OpenDNS and Kaspersky Take On Conficker
Conficker infects systems by taking advantage of a known vulnerability in the Windows' Server service in Windows 2000, Windows XP, Windows Server 2003, Windows Vista, and Windows Server 2008. (While a fix for this vulnerability has been available from Microsoft since October 23, 2008, not all users have necessarily installed the fix or run the relevant Windows Updates to ensure that their systems are properly protected.) Once a system is infected, Conficker uses brute-force, dictionary attacks of Administrator passwords on networks that the infected system is connected to; if Conficker successfully guesses an Administrator password, it can spread itself onto shared folders on the network. Conficker also places special DLLs and an autorun.inf file into shared folders and removable drives, such as USB flash drives; whenever a user attaches to an infected drive or shared folder, the Conficker autorun routine can automatically infect the system. (As the United States Computer Emergency Readiness Team warned a few weeks ago, just disabling Windows' AutoRun is not enough to avoid potential infection by the Conficker worm.) Once Conficker has infected a system, it then attempts to go online to receive additional instructions for next steps:
"Conficker, also known as Downadup, uses a set of seemingly random domain names as a meeting place for the virus to exchange data with its author, such as how many new machines each host has brought into the botnet, or details on any code upgrades or attacks the owner wants to take place. These domain names are generated using an algorithm so they change every day, making traditional methods like revoking domain registrations used by botnet authors ineffective."

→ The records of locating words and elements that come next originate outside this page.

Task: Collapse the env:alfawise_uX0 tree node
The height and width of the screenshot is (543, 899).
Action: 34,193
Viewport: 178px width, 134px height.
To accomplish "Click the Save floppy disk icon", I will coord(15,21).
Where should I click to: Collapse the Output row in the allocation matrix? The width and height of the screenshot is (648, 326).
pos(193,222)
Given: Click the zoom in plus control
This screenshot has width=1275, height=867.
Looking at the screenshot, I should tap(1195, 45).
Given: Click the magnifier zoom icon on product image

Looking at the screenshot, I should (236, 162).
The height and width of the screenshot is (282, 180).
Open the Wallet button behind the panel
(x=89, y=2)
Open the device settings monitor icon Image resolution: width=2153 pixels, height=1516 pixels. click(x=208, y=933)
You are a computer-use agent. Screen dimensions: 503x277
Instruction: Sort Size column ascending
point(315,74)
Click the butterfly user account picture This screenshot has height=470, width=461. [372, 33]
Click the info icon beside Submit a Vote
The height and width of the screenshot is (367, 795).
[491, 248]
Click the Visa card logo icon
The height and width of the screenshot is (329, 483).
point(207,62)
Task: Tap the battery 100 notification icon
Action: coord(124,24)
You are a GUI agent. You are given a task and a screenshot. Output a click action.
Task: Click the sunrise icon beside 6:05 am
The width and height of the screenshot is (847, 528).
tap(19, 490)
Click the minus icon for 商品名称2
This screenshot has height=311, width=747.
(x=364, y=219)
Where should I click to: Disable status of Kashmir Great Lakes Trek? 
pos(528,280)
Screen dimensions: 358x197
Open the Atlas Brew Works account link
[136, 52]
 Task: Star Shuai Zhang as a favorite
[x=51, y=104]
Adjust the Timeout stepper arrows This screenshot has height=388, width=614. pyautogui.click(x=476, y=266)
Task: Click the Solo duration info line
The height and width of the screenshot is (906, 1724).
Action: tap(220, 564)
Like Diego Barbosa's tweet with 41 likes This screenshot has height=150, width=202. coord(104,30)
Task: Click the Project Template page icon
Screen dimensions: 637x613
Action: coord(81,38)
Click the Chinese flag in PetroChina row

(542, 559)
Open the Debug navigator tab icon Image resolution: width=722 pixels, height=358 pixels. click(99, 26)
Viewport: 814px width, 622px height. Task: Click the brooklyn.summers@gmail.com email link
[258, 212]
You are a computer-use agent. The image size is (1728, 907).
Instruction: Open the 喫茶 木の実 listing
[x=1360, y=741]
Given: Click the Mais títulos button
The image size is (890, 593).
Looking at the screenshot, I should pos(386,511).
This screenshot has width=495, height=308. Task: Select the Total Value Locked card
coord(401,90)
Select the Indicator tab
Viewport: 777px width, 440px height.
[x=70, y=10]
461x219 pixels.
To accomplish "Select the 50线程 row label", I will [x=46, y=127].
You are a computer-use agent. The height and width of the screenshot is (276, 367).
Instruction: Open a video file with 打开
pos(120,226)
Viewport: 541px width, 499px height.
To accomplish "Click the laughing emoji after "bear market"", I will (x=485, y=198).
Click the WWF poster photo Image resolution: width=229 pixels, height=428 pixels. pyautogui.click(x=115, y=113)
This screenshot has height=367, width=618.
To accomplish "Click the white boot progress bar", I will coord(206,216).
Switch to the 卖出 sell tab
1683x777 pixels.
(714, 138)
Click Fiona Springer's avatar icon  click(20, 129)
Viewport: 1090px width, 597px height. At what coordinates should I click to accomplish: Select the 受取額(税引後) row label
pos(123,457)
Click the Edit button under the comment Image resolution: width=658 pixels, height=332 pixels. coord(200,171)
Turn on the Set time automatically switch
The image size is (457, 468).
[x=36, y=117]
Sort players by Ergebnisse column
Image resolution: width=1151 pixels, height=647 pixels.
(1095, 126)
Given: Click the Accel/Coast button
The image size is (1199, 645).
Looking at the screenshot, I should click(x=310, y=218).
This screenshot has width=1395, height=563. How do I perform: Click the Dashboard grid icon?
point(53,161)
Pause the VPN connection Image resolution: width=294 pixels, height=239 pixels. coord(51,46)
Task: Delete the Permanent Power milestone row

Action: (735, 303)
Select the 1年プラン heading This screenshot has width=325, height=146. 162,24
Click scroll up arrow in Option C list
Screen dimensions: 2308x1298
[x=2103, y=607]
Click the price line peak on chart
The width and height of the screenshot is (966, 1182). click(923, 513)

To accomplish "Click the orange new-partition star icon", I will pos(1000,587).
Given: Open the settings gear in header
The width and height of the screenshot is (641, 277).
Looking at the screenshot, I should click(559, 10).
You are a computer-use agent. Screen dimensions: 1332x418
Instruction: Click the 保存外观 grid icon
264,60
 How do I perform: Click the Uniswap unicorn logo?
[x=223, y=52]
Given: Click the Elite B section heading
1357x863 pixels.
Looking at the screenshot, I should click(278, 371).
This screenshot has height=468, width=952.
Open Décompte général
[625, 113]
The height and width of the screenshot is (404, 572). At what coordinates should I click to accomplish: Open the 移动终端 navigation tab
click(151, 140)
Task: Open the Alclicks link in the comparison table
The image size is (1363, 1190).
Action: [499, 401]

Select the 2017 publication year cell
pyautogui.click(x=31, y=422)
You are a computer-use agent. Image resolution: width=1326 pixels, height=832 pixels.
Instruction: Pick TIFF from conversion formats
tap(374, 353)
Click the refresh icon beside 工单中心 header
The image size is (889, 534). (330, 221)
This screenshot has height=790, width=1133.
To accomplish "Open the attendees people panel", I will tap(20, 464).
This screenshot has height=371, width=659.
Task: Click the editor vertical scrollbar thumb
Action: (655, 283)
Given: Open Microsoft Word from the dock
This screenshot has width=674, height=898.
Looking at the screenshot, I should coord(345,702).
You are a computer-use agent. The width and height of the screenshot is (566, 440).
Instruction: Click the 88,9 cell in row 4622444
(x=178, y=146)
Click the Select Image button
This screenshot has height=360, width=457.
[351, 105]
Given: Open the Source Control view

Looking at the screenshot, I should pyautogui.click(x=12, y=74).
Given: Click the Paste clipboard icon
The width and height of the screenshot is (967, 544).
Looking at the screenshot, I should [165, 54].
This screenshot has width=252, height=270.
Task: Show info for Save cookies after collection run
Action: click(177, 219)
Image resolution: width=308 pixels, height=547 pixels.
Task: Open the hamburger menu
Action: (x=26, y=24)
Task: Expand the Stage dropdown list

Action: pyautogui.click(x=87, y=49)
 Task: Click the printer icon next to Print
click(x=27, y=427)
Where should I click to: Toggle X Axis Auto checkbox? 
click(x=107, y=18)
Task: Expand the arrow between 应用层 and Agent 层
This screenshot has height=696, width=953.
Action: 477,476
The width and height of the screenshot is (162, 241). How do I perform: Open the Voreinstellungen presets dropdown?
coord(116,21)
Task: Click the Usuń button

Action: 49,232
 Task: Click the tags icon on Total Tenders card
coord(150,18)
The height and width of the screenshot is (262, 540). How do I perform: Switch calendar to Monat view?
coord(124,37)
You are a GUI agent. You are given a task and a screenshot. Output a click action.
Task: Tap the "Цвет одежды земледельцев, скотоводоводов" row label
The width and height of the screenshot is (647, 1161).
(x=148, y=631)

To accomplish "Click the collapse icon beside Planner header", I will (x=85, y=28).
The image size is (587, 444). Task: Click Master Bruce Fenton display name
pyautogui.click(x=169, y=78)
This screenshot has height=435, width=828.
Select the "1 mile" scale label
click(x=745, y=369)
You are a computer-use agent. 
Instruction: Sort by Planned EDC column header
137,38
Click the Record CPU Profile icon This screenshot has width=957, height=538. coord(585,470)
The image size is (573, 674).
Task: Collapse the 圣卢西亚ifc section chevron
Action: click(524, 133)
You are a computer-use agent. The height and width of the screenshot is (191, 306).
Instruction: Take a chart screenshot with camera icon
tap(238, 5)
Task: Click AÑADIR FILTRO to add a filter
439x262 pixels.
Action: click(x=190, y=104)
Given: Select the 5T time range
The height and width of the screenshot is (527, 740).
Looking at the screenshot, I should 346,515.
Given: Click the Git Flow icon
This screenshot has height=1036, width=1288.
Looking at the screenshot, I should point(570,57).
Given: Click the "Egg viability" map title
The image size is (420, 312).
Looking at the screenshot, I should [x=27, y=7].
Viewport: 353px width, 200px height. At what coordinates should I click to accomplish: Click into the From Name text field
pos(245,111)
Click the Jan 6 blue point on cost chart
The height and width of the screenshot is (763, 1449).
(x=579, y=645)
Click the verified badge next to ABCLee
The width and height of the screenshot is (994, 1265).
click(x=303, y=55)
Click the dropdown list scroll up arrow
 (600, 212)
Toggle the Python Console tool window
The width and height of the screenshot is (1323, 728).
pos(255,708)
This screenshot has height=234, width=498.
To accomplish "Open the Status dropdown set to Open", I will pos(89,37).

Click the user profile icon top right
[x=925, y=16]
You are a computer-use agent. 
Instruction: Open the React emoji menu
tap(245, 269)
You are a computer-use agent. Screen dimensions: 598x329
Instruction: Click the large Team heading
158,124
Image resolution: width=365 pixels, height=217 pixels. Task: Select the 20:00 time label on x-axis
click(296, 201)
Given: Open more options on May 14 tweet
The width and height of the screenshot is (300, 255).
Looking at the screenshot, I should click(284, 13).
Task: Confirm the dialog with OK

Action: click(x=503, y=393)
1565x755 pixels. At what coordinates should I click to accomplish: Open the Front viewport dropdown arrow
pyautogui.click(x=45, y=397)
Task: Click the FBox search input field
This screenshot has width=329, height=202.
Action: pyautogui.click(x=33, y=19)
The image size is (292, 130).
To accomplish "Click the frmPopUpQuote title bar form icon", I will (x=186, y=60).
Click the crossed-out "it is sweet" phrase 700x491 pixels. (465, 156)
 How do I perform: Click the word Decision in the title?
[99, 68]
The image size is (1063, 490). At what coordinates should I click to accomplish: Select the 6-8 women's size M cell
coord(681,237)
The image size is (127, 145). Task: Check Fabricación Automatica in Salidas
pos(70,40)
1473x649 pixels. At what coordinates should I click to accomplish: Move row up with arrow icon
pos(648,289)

This is where OpenDNS and Kaspersky Lab enter the picture. Kaspersky has been able to "preemptively predict the domains that will be used in coming days by the virus," and Kaspersky is sharing this information with OpenDNS. Any user or organization that uses OpenDNS's alternative DNS service for their systems, automatically takes advantage of OpenDNS's "Botnet Protection," which will prevent a system from connecting to any of these predicted domains. This obviously doesn't prevent a system from getting infected by Conficker in the first place, but it will prevent Conficker from receiving any "further actions at the instruction of the virus author." Additionally, network administrators will receive an e-mail alert letting them know that a system attempted to connect to one of these predicted domains. This alerts the administrator that the Conficker worm has infected at least one system on the network, and "this insight then gives network administrators the knowledge necessary to disable the worm and prevent it from causing damage."
OpenDNS is free service that can be set up on individual systems, routers, or even DNS routers; it serves between 8 and 9 billion DNS requests per day. OpenDNS generates revenue by displaying ads on a redirected OpenDNS page when a user tries to access a nonexistent webpage.